Hongarije en Polen schakelen hun vetorecht in om de Europese meerjarenbegroting en het coronaherstelfonds. Ze vinden het niet kunnen dat de middelen gekoppeld worden aan het respect voor de rechtsstaat. ‘Een ernstige crisis dreigt’, waarschuwen diplomaten.
Het verzet draait om het princiepsakkoord dat het Duitse EU-voorzitterschap vorige week met het Europees Parlement bereikte over de meerjarenbegroting. Die voorziet vanaf 2021 tot en met 2027 zo’n 1.100 miljard euro aan uitgaven. Het coronaherstelfonds van 750 miljoen euro keert – vanaf het tweede kwartaal van volgend jaar – dan weer subsidies uit aan de lidstaten om de coronaklap te boven te komen.
Alles samen gaat het dus om meer dan 1.800 miljard euro die de EU de komende jaren wil investeren om de economie erbovenop te helpen.

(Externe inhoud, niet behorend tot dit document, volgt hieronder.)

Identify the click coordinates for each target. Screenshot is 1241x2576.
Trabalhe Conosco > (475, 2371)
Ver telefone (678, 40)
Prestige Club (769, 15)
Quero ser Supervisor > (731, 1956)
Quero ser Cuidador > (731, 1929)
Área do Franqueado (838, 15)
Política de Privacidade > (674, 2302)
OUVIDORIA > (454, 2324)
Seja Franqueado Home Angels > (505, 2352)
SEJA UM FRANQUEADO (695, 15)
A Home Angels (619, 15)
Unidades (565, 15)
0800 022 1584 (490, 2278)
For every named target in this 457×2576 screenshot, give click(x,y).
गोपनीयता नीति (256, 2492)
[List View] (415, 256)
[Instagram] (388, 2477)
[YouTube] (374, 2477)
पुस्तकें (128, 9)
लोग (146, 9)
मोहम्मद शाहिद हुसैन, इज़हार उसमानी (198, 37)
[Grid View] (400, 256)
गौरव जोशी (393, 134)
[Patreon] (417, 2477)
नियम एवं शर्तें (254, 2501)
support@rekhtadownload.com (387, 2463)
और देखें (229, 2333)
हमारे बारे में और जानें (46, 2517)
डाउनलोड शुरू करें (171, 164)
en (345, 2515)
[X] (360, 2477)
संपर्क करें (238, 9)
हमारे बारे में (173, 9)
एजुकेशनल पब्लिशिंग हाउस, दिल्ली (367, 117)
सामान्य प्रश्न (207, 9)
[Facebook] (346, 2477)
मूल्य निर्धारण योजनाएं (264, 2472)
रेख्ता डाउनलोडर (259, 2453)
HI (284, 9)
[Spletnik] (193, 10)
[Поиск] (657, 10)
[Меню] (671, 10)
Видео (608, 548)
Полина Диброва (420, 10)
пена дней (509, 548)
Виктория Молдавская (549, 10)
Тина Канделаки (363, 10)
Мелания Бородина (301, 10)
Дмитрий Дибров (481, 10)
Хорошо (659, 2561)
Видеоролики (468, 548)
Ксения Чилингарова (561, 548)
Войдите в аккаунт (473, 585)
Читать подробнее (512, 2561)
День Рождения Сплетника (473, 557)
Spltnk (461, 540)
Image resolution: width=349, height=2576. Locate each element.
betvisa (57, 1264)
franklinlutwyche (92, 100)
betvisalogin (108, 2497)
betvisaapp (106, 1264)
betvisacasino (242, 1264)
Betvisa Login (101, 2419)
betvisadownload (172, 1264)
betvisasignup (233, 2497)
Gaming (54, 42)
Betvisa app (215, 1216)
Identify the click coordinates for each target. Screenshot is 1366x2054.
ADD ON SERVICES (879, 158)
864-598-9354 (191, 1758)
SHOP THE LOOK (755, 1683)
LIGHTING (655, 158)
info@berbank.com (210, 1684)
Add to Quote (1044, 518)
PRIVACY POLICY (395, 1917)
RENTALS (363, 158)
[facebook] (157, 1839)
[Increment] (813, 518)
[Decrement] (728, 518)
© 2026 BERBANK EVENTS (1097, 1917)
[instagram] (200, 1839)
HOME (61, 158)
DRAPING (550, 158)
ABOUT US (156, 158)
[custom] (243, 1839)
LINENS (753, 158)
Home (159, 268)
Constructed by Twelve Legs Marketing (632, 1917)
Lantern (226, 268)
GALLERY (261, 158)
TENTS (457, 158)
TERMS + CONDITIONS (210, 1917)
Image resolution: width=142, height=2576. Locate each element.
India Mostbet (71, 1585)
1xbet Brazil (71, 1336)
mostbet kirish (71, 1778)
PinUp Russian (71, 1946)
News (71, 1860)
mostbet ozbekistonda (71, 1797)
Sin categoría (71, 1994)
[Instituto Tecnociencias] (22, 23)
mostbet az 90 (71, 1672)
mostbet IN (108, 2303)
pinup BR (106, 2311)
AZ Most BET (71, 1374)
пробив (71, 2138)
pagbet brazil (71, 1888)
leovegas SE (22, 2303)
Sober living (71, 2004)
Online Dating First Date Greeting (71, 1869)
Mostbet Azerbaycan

Polen en Hongarije blokkeren de goedkeuring van het budgettaire pakket uit onvrede over een mechanisme dat de fondsen koppelt aan het respect voor de rechtsstaat. Nochtans krijgt Hongarije 6,25 miljard euro uit het herstelfonds, Polen vangst zelfs 23 miljard euro.
Unanieme goedkeuring
De veto’s zullen tot ongenoegen leiden bij Zuid-Europese landen, zoals Spanje en Italië, die hard getroffen zijn door corona en het geld goed kunnen gebruiken. ‘Ik dring er bij de lidstaten op aan om politieke verantwoordelijkheid te nemen. Dit gaat niet over ideologieën, maar over hulp voor burgers in de ernstigste crisis sinds WOII’, zo tweette een ‘ontgoocheld’ eurocommissaris voor Begroting Johannes Hahn.
Het is niet meteen duidelijk hoe het nu verder moet. De begroting heeft een unanieme goedkeuring nodig van elke lidstaat, net als de opstart van het fonds. Volgens diplomaten zullen de Duitse bondskanselier Angela Merkel, Europees Raadsvoorzitter Charles Michel en Europees Commissievoorzitter Ursula von der Leyen zich moeten beraden over de volgende stappen.